* Problem details
Repeat the lines of the data below verbatim, starting with the line that contains "Click the Требуется ЭЦП badge" and continuing through the end of the data. Leave the pictures out of your answer.

* Interface element records
.....

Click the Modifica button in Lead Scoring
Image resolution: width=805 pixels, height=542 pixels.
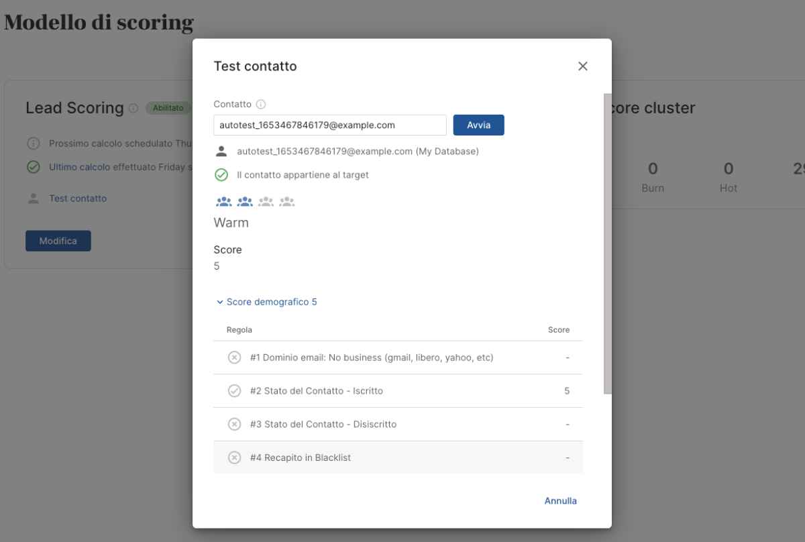pos(58,241)
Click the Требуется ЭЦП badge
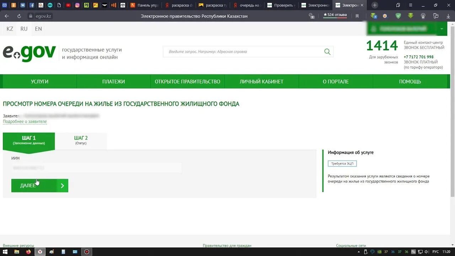 342,163
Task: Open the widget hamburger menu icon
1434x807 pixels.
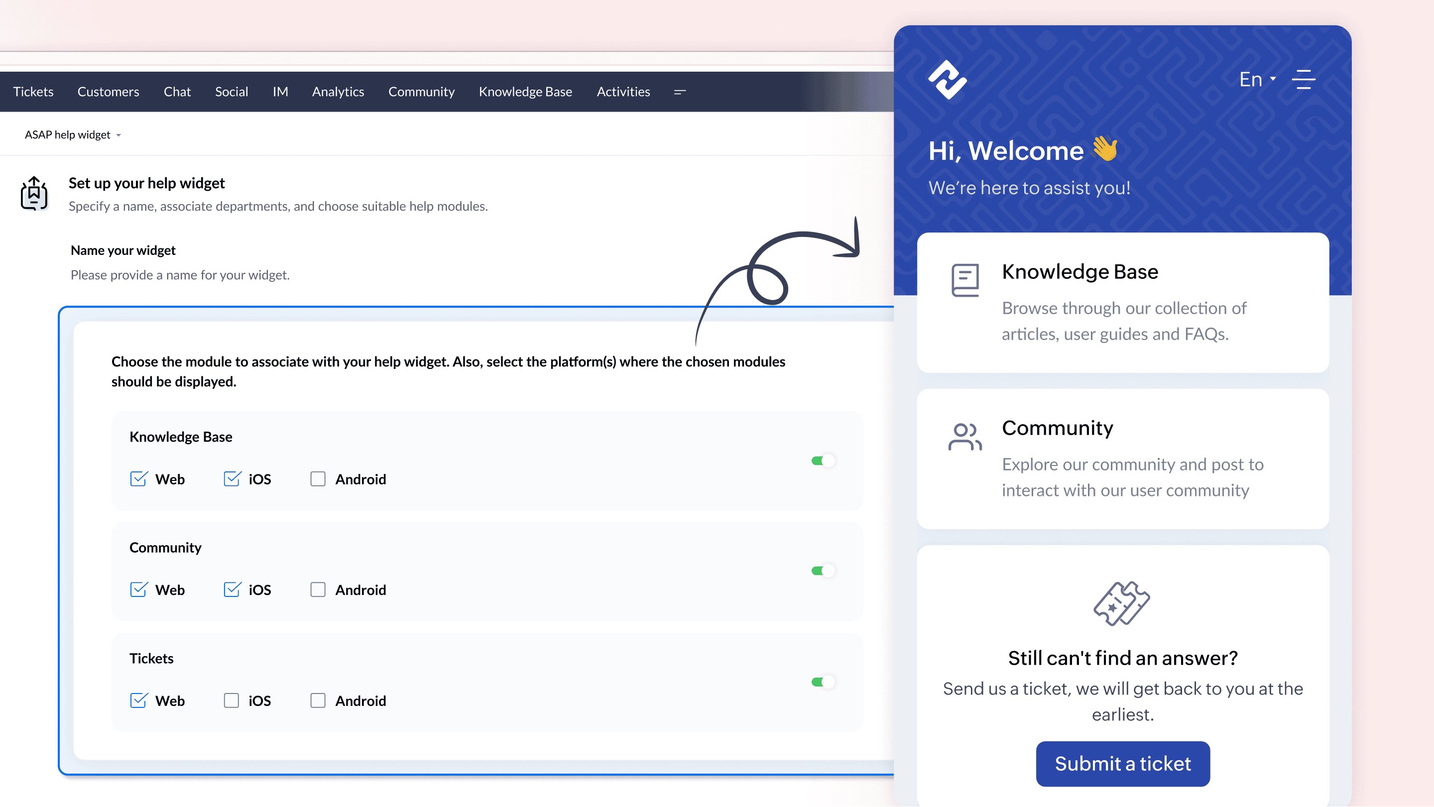Action: click(x=1303, y=80)
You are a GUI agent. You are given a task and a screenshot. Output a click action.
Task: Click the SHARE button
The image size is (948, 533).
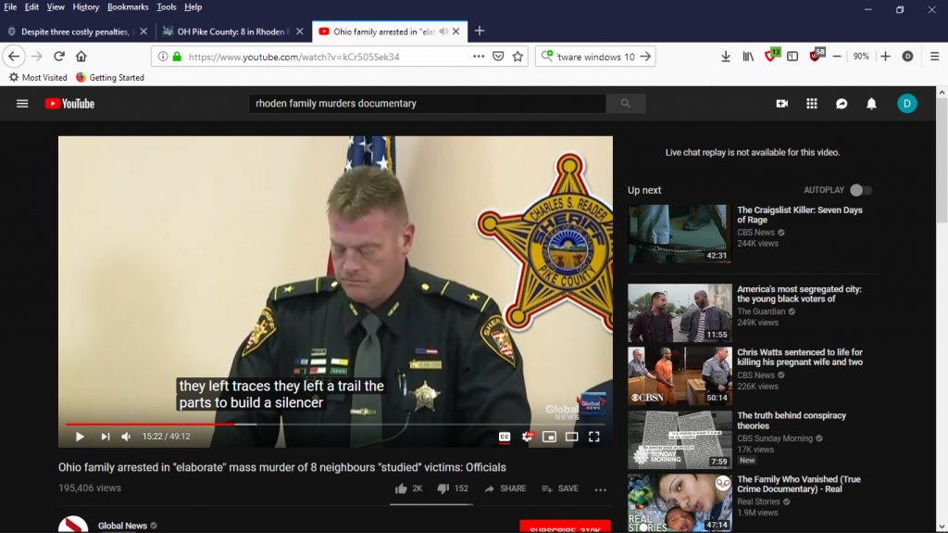click(505, 489)
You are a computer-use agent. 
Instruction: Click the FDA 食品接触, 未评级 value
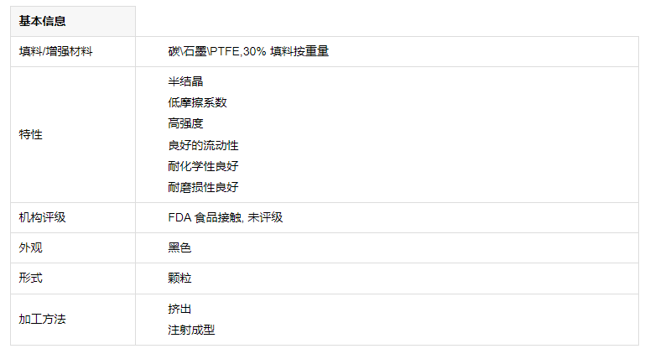coord(226,217)
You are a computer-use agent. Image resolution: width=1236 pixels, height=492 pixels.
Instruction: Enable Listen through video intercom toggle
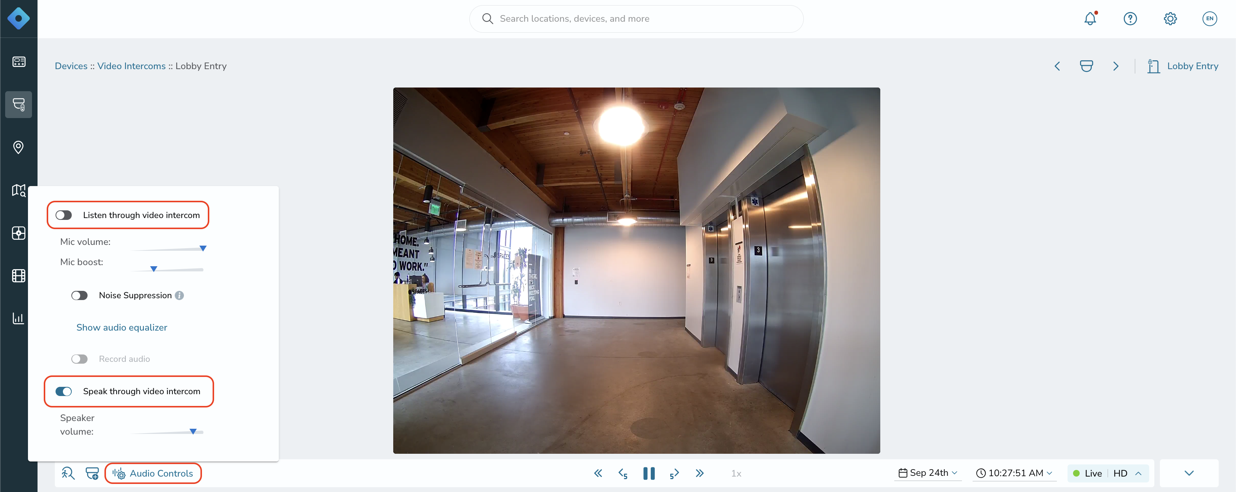[63, 215]
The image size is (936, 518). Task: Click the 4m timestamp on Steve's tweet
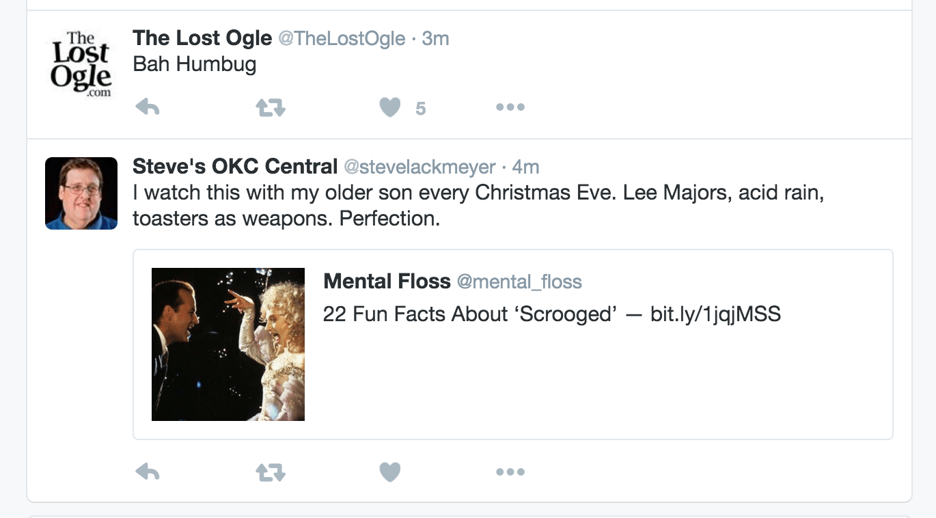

.....

* Output of the task
Click the Требуется ЭЦП badge
 342,163
Task: Open the widget hamburger menu icon
1434x807 pixels.
Action: click(x=1303, y=80)
You are a GUI agent. You are given a task and a screenshot. Output a click action.
Task: Click the SHARE button
The image size is (948, 533).
click(505, 489)
You are a computer-use agent. 
Instruction: Click the FDA 食品接触, 未评级 value
coord(226,217)
You are a computer-use agent. Image resolution: width=1236 pixels, height=492 pixels.
Instruction: Enable Listen through video intercom toggle
[63, 215]
The image size is (936, 518). Task: Click the 4m timestamp on Steve's tweet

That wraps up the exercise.